§ MATERIAL FOR THE TASK:
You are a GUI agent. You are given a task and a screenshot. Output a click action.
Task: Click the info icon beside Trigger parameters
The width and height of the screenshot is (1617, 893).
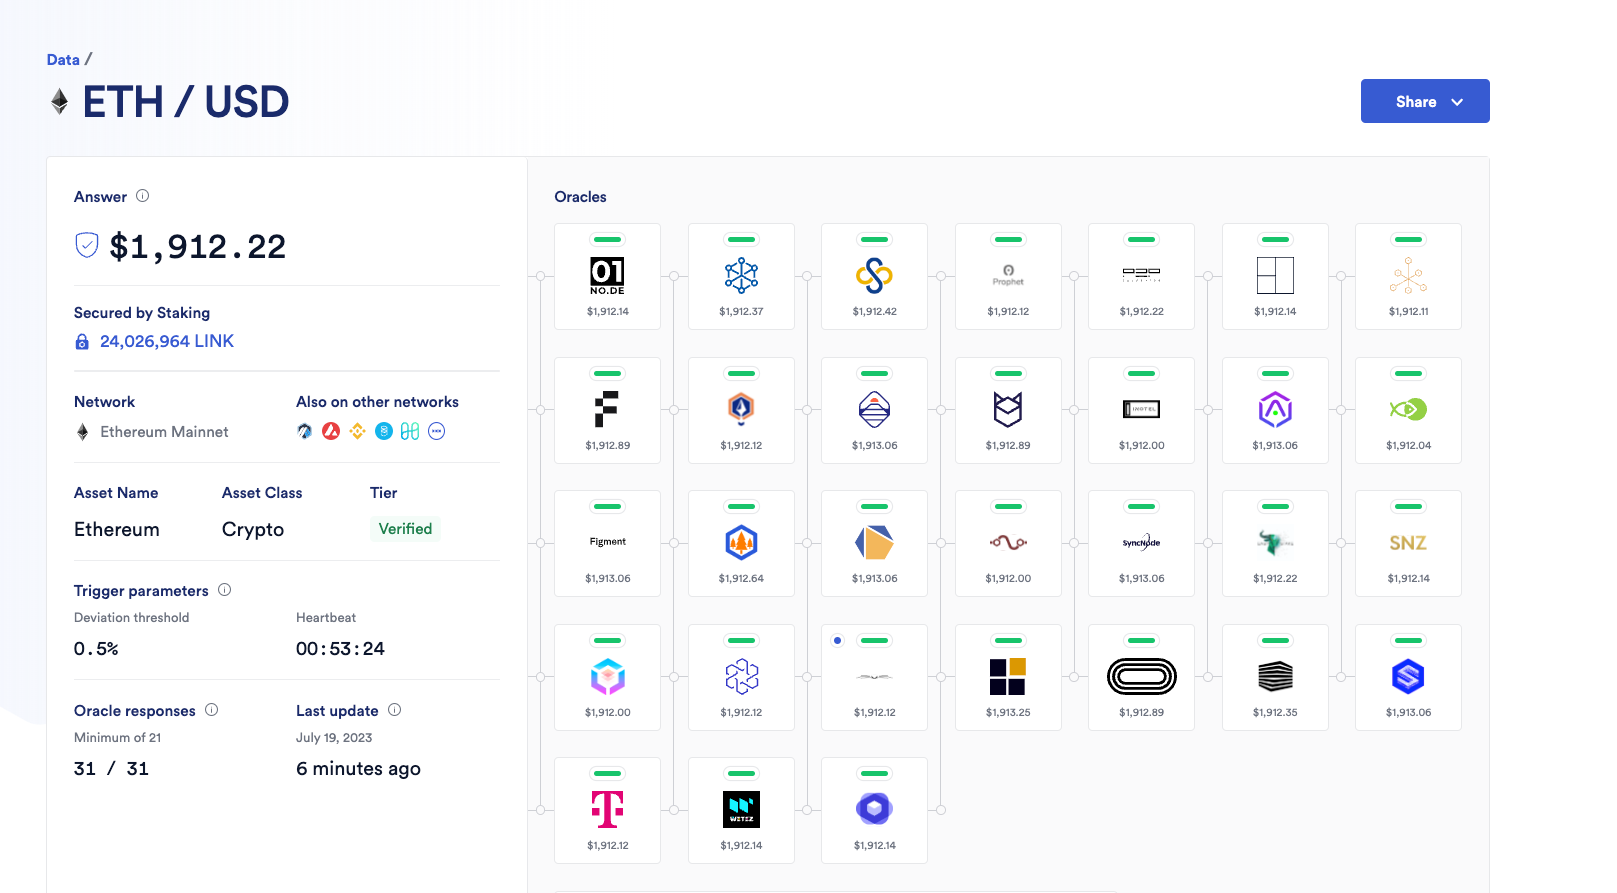click(225, 590)
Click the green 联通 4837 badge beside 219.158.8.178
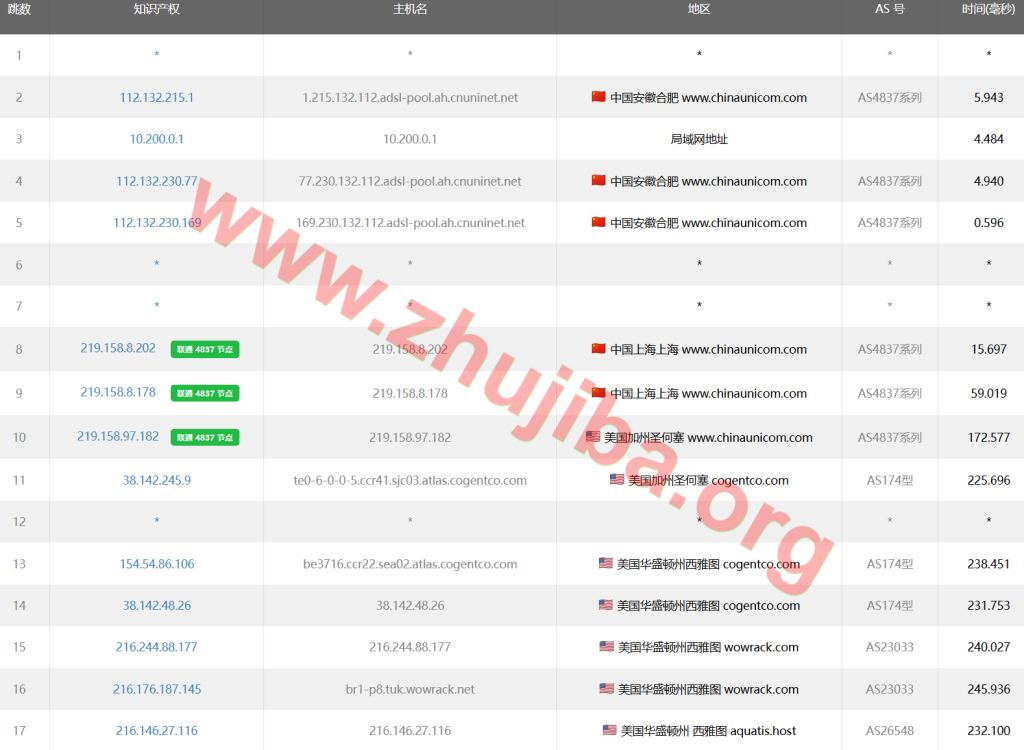Screen dimensions: 1024x750 coord(205,393)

§ TASK DETAILS:
In the data above, find the line containing "Task: Click the"; from there, please write out each line through the end, exactly, with the pictures omitted.

§ COMPLETED TASK:
Task: Click the info icon beside Trigger parameters
The width and height of the screenshot is (1617, 893).
click(225, 590)
Click the green 联通 4837 badge beside 219.158.8.178
Screen dimensions: 1024x750 coord(205,393)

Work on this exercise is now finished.